L’ame d’Aristote anime l’Europe scientifique ; Paris et Berlin se la partagent pour la transformer et l’agrandir encore. C’est entre la France et l’Allemagne que s’agiteront les destinées philosophiques et religieuses de l’Occident.

La métaphysique et la religion sont deux manières de concevoir et d’exprimer les mêmes idées fondamentales, et Aristote a écrit expressément que l’ami de la philosophie est aussi celui des mythes[2]. La métaphysique et la religion procèdent toutes deux par divination idéale, par hypothèse ; mais il y a cette différence que la métaphysique convie l’humanité à l’examen de ses hypothèses, car la science implique la liberté, tandis que, jusqu’à présent, les religions positives ont appelé crimes la critique, le doute et le dissentiment.

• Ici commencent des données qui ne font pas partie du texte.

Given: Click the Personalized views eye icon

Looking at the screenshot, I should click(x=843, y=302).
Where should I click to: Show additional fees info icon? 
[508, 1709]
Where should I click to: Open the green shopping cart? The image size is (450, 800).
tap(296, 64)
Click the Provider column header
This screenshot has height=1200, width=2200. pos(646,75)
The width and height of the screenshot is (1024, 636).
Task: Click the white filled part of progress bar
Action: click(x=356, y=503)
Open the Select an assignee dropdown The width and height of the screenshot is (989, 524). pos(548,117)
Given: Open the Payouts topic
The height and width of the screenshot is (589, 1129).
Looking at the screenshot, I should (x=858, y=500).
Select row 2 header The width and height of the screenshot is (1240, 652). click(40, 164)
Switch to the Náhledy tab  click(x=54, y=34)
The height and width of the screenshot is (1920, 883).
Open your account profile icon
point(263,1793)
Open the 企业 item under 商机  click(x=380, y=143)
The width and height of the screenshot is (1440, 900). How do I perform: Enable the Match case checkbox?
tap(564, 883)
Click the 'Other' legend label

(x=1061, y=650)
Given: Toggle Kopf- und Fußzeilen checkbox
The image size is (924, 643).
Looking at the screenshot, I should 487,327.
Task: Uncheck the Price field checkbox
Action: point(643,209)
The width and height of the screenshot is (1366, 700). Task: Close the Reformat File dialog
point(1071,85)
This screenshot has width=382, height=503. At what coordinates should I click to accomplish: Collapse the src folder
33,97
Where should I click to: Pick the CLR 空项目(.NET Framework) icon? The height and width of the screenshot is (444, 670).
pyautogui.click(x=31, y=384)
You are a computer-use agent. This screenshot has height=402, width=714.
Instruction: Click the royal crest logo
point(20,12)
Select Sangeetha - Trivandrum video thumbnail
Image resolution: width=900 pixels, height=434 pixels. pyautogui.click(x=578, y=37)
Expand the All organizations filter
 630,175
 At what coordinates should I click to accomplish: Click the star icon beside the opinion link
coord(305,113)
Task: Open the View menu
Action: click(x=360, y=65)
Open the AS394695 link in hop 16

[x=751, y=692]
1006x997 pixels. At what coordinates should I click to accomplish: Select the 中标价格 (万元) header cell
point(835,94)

Les religions positives ont droit au plus profond respect ; elles expriment à un certain degré quelques idées et quelques sentimens du genre humain, et aussi elles sont la loi de fait des sociétés. Depuis trois siècles, les conditions de leur existence ont changé ; car il leur faut vivre en face de la liberté de la pensée. Il est désirable que les religions positives aient de plus en plus le sentiment de cette situation nouvelle, parce qu’alors elles travailleront elles-mêmes à se modifier pour se maintenir, et s’épargneront ainsi les cruels avertissemens du temps, qui, suivant l’expression d’un poète, vieillit tout[3].


Lerminier.
  1. Revue des Deux Mondes du 15 août 1837, tom. IX, pag. 585, Politique d’Aristote.
  2. Livre Ier de la Métaphysique, chap. II.
  3. Ἀλλ’ἐϰδιδάσϰει πάθ’ὁ γηράσϰων χρόνος ; Prométhée d’Eschyle.